After Grangemouth

SCOTTISH workers have suffered a terrible blow in Grangemouth. The Swiss-based Ineos Group that owns the chemicals plant and oil refinery on the River Forth has forced the union to accept draconian terms under threat of closure while extorting millions from the Scottish government and Westminster to guarantee continued production.

The Scottish Nationalist government in Edinburgh was undoubtedly just pleased to see work continue at the complex that processes vital fuel supplies for Scotland as it lacked the powers or the will to nationalise the plant. The Con-Dem national government was delighted to see Ineos upholding “management’s right to manage” by tearing up all its previous agreements and understandings with Unite, the union that represents the workforce at the plant. And all the Grangemouth workers can console themselves with is that, at least, they still have a job to go to.

The biggest union in the country has been humbled and the blame game has begun. The Unite leadership is now under fire from the armchair revolutionaries and those of the Trotskyist milieu for not taking on Ineos head-on and the United Left, the dominant faction in the union has responded in kind.

The United Left chair says that: “Predictably the ultra-left is pedalling its usual poison of destructive criticism of our Union. I’m asking you all to resist this nonsense talk of sell-out by Len McCluskey or anyone else, or that somehow our strategy was wrong and that ‘mistakes were made’. Let’s be clear, there was no sell-out and mistakes were not made.”

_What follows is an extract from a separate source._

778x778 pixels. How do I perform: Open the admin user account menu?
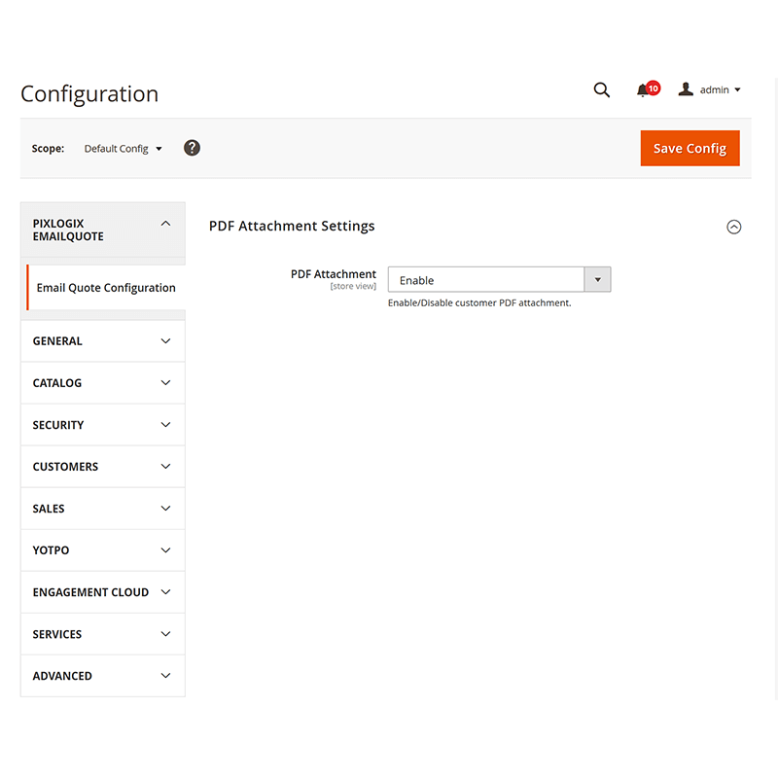tap(717, 89)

Yes, no, maybe. The truth is that the Grangemouth workers have paid a heavy price to keep their jobs. Their pay’s been frozen, bonuses have been slashed and their final salary pension scheme abolished. The workers have been forced to accept a three-year no-strike deal, an end to full-time union convenors on site and a senior shop steward has been victimised with impunity.

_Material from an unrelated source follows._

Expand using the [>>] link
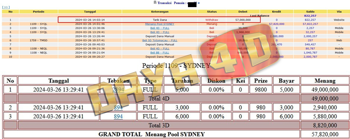The height and width of the screenshot is (139, 350). (x=6, y=7)
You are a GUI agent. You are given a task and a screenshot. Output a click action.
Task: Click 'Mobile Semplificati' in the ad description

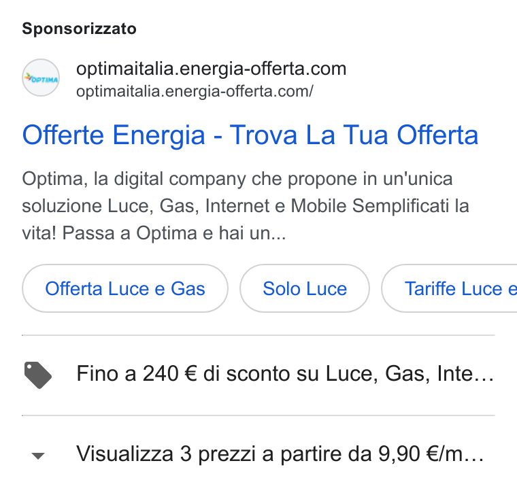coord(369,206)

But the issue is not whether Unite should have done this or that — it lies deep in the heart of the union movement as a whole. The mainstream union culture of reliance on negotiations and the supposed skills of full-time officers to defend their members’ interests disarms the rank-and-file from the start. The belief that the bigger the union the stronger it becomes has lulled many into a false sense of security and the hope that organised workers can claw back some of their losses when Labour returns to power, or if and when Scotland gets full independence, puts off till tomorrow what must be done today.

Let’s be clear about this. The only thing that the employer fears is strikes and all negotiations are ultimately futile without the threat of industrial action and the ability to deliver it. That’s all that collective bargaining ultimately boils down to.

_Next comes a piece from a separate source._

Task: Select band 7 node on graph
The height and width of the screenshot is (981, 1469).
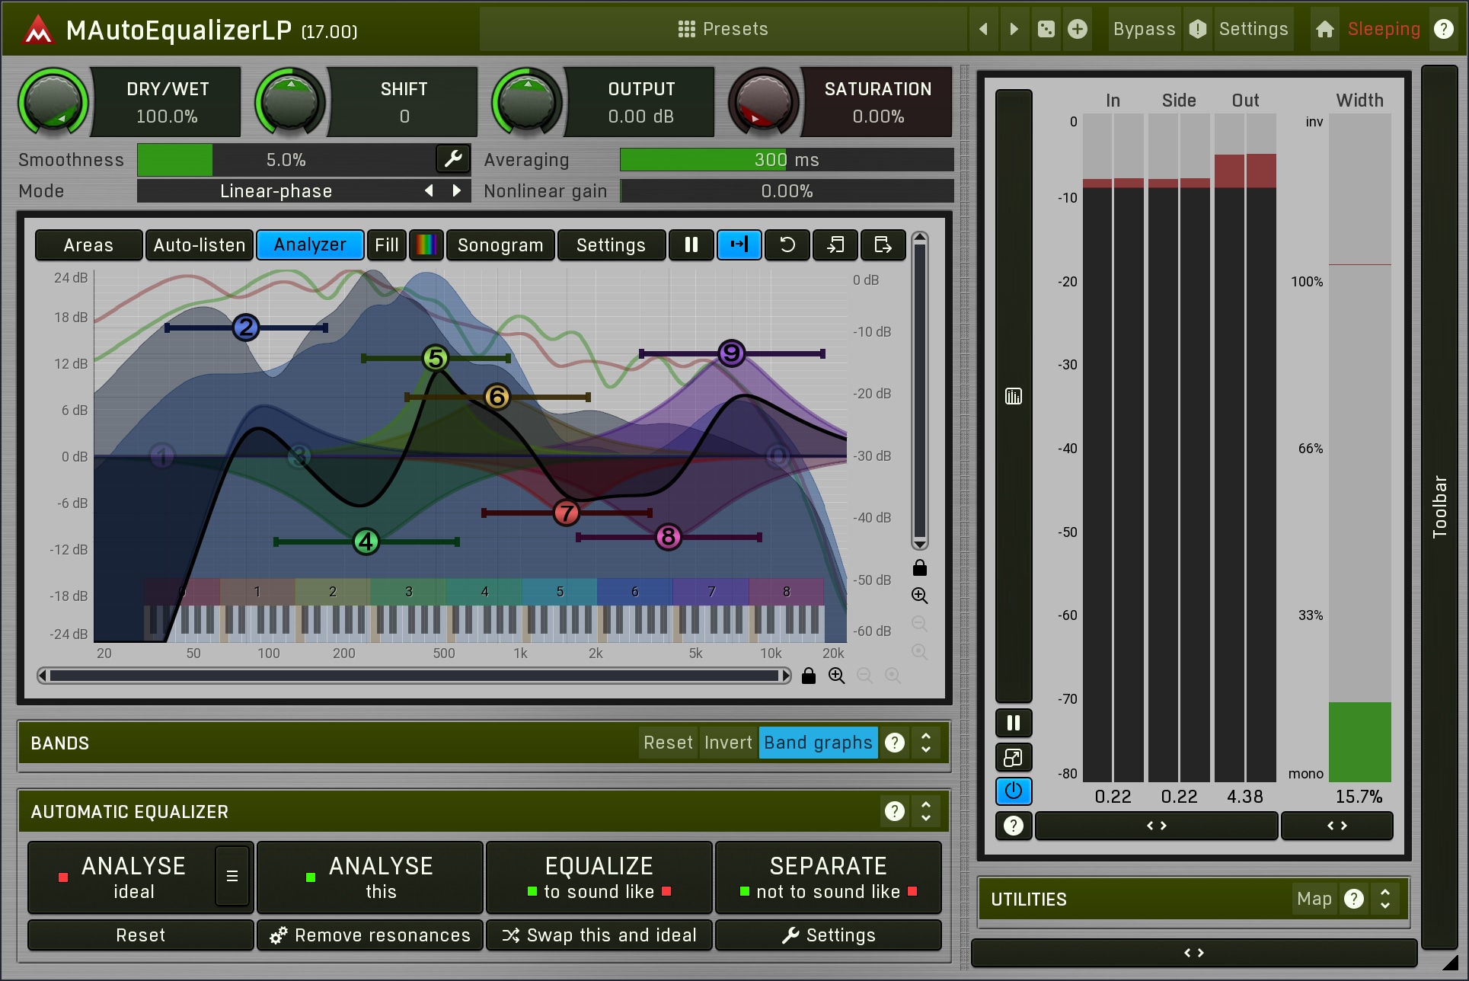Action: pos(566,513)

Some union leaderships, like those of the transport unions, have successfully used this lever to fight for higher wages and defend their members’ terms and conditions. Others, including those of the “awkward-squad”, rarely go beyond the fiery speeches at TUC and token protest strikes, which are easily brushed aside by hard-nosed employers like those who run Ineos.

The communist movement in Britain as a whole has a duty and responsibility to work to build fighting, class-conscious unions that can do what they were set up to do in the first place — defend their members rights and secure the highest possible price for their labour.

It’s not an easy task. As Lenin himself said in 1920: “It is far more difficult — and far more precious — to be a revolutionary when the conditions for direct, open, really mass and really revolutionary struggle do not yet exist, to be able to champion the interests of the revolution (by propaganda, agitation and organisation) in non-revolutionary bodies, and quite often in downright reactionary bodies, in a non-revolutionary situation, among the masses who are incapable of immediately appreciating the need for revolutionary methods of action. To be able to seek, find and correctly determine the specific path or the particular turn of events that will lead the masses to the real, decisive and final revolutionary struggle — such is the main objective of communism in Western Europe and in America today.”